Building Dynare From Source
Here, we explain how to build from source:
- Dynare, including preprocessor and MEX files for MATLAB and Octave
- Dynare++
- all the associated documentation (PDF and HTML)
This source can be retrieved in three forms:
- via git, at https://git.dynare.org/Dynare/dynare.git
- using the stable source archive of the latest Dynare version from https://www.dynare.org/download/
- using a source snapshot of the unstable version, also from https://www.dynare.org/download/
Note that if you obtain the source code via git, you will need to install more tools (see below).
The first section of this page gives general instructions, which apply to all platforms. Then some specific platforms are discussed.
Note: Here, when we refer to 32-bit or 64-bit, we refer to the type of MATLAB or Octave installation, not the type of operating system installation.

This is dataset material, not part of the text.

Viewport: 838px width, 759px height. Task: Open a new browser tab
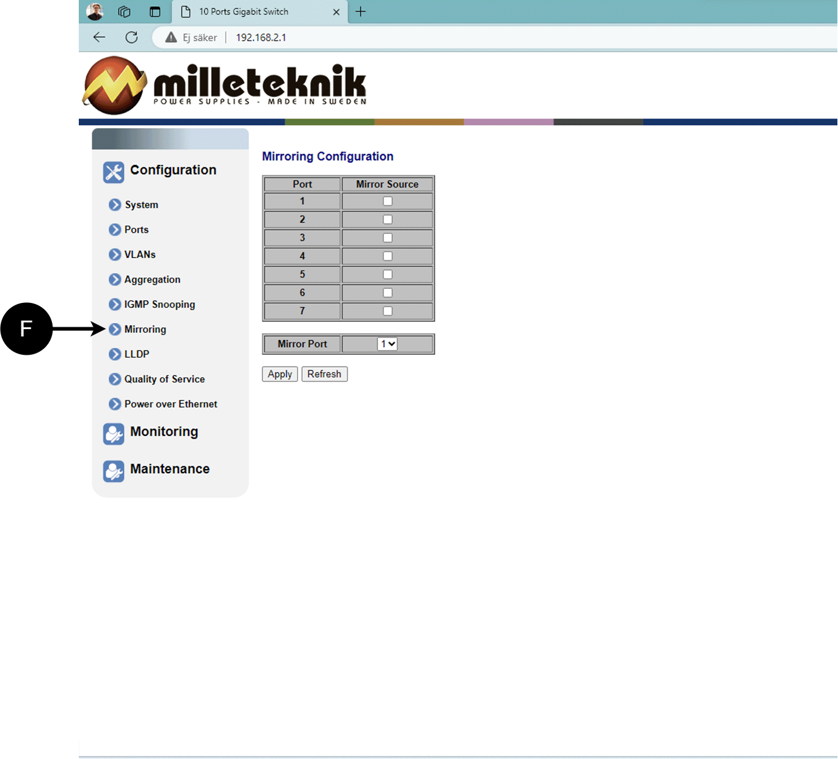point(361,12)
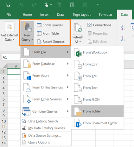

For example, it is perfectly possible to run a 32-bit MATLAB on a 64-bit Windows: in that case, instructions for Windows 32-bit should be followed. To determine the type of your MATLAB/Octave installation, type:
>> computer
at the MATLAB/Octave prompt. Under MATLAB, if it returns PCWIN64
, GLNX64
or
MACI64
, then it is a 64-bit MATLAB; if it returns PCWIN
, MACI
or GLNX
,
then it is a 32-bit MATLAB. Under Octave, if it returns a string that begins
with x86_64
, it is a 64-bit Octave; if the strings begins with i686
, it is
a 32-bit Octave.
Contents
General Instructions
Prerequisites
A number of tools and libraries are needed in order to recompile everything. You don't necessarily need to install everything, depending on what you want to compile.
- A POSIX compliant shell and an implementation of Make (mandatory)
- The GNU Compiler Collection, version 8 or later, with gcc, g++ and gfortran (mandatory)
- MATLAB (if you want to compile the MEX for MATLAB)
- GNU Octave, with the development headers (if you want to compile the MEX for Octave)
- Boost libraries, version 1.36 or later
- Bison, version 3.2 or later (only if you get the source through Git)
- Flex, version 2.5.4 or later (only if you get the source through Git)
- Autoconf, version 2.62 or later (only if you get the source through Git)
- Automake, version 1.11.2 or later (only if you get the source through Git)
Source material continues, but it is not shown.